### [Problem 1]
According to the passage on US policy toward Iraq, when did the U.S.-led coalition begin its attacks on Iraq?
### [Problem 2]
Reproduce the passage on US policy toward Iraq from "The US has also" to "a Kurdish state.".
### [Problem 3]
Carry on the passage about US policy toward Iraq and the Kurds from its final sentence.

Saddam’s luck as the US friend was about to run out. His invasion of oil rich Kuwait resulted in a major shift in US foreign policy towards Iraq. The US saw this as a threat to its control of the oil economy and feared an Iraqi invasion on Washington’s great ally Saudi Arabia. Because Saddam had become a threat to America’s economic and strategic interests, he was now the enemy. A U.S.-led coalition launched round-the-clock missile and aerial attacks on Iraq, beginning January 1991 which killed nearly 100,000 Iraqis and more than 175,000 were imprisoned. Due to his opposition of the US Saddam was eventually captured and hanged in 2006.
The US has also been helping Turkey and Iraq in fighting and killing Kurds who are a people fighting for their freedom. The Americans perhaps have nothing to gain from the creation of a Kurdish state.

### [Records supplied]
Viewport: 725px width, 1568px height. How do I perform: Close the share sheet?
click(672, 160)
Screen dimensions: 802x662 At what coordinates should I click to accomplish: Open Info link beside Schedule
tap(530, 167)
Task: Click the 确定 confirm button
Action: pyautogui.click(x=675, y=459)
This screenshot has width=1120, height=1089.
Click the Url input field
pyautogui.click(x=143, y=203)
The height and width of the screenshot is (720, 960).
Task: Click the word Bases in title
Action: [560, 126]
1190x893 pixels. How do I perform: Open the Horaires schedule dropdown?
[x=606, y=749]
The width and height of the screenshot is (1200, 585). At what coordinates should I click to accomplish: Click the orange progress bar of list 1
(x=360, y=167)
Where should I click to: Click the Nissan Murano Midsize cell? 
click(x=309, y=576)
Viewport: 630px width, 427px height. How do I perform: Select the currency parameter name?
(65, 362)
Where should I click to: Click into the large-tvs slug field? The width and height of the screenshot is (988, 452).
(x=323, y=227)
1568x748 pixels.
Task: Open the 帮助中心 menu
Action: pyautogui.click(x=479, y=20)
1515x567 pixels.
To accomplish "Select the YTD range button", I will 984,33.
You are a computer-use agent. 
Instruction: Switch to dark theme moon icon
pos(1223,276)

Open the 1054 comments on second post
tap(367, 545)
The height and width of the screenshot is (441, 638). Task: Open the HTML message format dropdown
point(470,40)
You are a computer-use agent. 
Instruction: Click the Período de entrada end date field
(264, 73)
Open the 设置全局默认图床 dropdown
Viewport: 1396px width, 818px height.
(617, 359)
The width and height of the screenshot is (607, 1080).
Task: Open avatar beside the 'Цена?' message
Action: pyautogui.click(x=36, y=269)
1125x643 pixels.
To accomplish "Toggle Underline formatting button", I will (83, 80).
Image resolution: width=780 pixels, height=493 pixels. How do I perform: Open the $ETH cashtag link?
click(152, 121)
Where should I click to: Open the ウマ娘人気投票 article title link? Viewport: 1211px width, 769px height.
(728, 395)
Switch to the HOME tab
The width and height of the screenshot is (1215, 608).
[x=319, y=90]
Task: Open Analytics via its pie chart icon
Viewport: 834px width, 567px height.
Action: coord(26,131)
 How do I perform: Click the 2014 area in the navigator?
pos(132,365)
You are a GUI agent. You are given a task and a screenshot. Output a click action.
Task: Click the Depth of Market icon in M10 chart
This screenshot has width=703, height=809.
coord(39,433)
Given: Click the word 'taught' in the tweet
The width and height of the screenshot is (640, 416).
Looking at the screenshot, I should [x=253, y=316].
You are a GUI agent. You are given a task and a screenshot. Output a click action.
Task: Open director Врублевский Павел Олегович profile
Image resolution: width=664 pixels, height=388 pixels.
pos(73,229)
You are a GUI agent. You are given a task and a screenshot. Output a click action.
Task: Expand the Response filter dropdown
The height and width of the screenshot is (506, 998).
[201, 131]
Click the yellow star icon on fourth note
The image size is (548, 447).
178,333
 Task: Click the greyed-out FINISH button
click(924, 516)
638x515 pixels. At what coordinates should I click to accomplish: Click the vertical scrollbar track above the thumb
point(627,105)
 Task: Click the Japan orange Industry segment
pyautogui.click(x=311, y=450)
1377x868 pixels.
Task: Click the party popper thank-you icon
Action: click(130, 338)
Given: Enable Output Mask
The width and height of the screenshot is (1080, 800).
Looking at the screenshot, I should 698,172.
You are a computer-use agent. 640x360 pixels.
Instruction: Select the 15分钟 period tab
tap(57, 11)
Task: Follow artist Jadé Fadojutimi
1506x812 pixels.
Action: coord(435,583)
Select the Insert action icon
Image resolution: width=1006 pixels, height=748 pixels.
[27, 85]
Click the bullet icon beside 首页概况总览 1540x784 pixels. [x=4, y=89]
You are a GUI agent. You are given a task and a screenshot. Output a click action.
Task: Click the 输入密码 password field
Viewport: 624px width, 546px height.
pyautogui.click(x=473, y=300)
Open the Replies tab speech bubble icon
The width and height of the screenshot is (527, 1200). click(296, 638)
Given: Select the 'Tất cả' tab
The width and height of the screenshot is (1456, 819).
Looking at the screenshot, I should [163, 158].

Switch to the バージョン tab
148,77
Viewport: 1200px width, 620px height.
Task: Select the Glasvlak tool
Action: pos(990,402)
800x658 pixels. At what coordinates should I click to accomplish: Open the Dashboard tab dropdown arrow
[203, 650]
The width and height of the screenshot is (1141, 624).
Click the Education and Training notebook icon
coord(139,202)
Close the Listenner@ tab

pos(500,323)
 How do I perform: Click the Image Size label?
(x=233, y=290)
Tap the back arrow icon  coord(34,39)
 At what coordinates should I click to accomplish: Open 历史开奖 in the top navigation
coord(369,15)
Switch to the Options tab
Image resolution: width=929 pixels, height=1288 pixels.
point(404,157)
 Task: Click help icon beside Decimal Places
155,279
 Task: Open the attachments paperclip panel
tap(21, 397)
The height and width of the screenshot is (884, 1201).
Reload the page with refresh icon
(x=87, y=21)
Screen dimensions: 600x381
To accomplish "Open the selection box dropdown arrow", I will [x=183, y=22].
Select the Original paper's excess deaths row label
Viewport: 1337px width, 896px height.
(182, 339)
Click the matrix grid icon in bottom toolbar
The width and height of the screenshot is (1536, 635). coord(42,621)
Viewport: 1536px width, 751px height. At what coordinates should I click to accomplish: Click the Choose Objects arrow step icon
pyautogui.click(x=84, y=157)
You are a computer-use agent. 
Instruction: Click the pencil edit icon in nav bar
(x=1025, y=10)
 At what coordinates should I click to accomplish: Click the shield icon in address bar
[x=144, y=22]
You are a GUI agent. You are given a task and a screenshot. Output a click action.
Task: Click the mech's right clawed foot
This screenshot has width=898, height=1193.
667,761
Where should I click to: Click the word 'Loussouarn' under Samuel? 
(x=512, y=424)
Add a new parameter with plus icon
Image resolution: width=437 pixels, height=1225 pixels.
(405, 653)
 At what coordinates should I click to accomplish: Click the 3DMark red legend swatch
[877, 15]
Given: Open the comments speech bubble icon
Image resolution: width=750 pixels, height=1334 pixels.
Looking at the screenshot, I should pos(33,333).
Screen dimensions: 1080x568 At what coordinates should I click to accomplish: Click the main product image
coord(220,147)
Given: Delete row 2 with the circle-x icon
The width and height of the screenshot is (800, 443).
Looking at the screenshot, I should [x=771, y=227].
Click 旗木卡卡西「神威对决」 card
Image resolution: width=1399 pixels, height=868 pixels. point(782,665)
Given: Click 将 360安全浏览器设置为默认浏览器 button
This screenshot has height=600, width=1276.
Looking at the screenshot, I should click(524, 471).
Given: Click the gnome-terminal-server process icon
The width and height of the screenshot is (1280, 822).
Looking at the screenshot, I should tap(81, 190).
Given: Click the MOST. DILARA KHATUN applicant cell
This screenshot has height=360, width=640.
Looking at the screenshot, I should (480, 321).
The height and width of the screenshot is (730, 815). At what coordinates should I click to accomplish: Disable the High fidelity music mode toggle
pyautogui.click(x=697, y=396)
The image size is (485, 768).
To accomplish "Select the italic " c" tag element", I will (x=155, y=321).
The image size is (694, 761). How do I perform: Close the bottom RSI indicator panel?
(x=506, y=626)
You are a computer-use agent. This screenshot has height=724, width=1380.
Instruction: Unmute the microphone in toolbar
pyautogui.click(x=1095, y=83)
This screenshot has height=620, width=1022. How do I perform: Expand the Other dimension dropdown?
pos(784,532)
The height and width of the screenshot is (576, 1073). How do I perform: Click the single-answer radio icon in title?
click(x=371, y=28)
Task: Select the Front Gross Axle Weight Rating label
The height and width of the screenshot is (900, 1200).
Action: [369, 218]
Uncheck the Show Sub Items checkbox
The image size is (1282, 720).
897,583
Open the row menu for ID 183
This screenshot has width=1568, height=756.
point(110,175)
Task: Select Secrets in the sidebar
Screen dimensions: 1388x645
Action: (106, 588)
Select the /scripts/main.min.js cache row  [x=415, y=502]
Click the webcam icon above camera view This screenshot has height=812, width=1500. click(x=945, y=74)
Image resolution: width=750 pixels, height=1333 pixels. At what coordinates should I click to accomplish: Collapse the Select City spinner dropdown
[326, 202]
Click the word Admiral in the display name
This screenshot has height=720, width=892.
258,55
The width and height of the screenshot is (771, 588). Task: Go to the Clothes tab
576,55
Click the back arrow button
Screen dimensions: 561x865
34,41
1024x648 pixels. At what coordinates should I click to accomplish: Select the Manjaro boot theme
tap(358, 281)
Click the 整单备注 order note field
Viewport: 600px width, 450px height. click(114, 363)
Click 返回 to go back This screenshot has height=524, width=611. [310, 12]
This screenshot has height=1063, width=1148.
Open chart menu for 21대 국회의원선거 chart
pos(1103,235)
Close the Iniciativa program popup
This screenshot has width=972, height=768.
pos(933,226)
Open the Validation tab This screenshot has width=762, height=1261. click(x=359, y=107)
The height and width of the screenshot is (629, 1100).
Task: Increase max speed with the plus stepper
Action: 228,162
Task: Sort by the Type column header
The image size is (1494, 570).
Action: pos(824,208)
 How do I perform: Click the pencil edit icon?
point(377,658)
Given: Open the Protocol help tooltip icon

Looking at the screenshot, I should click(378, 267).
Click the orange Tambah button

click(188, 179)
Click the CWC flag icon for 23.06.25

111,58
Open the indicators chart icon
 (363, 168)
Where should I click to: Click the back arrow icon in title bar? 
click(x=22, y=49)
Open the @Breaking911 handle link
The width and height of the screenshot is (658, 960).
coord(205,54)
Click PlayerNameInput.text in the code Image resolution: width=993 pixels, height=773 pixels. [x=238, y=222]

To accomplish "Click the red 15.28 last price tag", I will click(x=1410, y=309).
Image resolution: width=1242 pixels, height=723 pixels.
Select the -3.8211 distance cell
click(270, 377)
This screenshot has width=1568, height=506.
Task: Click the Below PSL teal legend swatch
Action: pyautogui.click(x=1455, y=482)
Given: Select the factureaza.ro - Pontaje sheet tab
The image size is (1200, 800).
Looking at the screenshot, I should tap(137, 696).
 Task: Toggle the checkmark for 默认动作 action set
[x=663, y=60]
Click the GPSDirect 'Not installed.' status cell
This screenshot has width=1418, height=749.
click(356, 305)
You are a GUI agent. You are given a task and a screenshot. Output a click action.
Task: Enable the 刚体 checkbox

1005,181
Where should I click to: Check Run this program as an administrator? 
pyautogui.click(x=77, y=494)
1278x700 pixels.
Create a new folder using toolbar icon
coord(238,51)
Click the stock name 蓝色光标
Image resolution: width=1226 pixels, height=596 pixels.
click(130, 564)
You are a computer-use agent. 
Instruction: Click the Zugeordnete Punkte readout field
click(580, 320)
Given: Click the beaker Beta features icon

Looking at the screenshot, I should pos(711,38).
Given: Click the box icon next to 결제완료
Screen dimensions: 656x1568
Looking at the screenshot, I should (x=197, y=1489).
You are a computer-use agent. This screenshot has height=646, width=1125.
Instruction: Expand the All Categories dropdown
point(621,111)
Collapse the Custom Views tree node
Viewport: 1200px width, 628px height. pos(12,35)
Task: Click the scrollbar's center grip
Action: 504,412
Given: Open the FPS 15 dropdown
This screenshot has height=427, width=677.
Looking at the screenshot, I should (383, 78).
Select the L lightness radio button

### [Reply 1]
Beginning in January 1991.

### [Reply 2]
The US has also been helping Turkey and Iraq in fighting and killing Kurds who are a people fighting for their freedom. The Americans perhaps have nothing to gain from the creation of a Kurdish state.

### [Reply 3]
I come now to the issue of Israel and Palestine. Israel has been receiving all kinds of support and aid from the US and its Western allies. The Jews that moved to the land that was once Palestine after World War 2 thought of having their own state in this contested part of the world. With the help of the US they drove out the Palestinian Muslims from their own land and laid the foundations of a Jewish state. The Israelis today indiscriminately kill Palestinians for demanding a country of their own in a region which was actually their homeland. The US supports Israel to the fullest. During all the conflicts starting from 1948 to the Gaza conflict of 2009 the US and its allies have provided Israel with the most modern of weapons and have not shown any remorse for the humanitarian crises that these weapons have helped the Israelis cause. For example, in the Gaza conflict alone more than 1400 Palestinians died of whom 1200 were civilians and only 13 Israelis died; only three of them were civilians. Despite all this the US support for Israel has not wavered. The US has been criticizing Iran for providing military aid to Palestinian militants while at the same time it provides Israel with not only conventional weapons but also nuclear capable missiles and other nuclear arsenal.
The world is well aware of the US invasion of Afghanistan as part of its ‘war on terror’. The Americans know that when they use their highly advanced and destructive bombs against Afghan militants many innocent civilians are also killed but these casualties are coined as collateral damage and ignored. The incompetence and arrogance on the part of the US has led to an escalation of the so called ‘Jihadi Movement’ rather than putting it to an end, despite this they blindly follow their original policy which has caused havoc. It should also be mentioned now that the motive of US presence in this area is more for strategic reasons than putting an end to terrorism which has since 9/11 only harmed Afghanistan, Pakistan and Iraq.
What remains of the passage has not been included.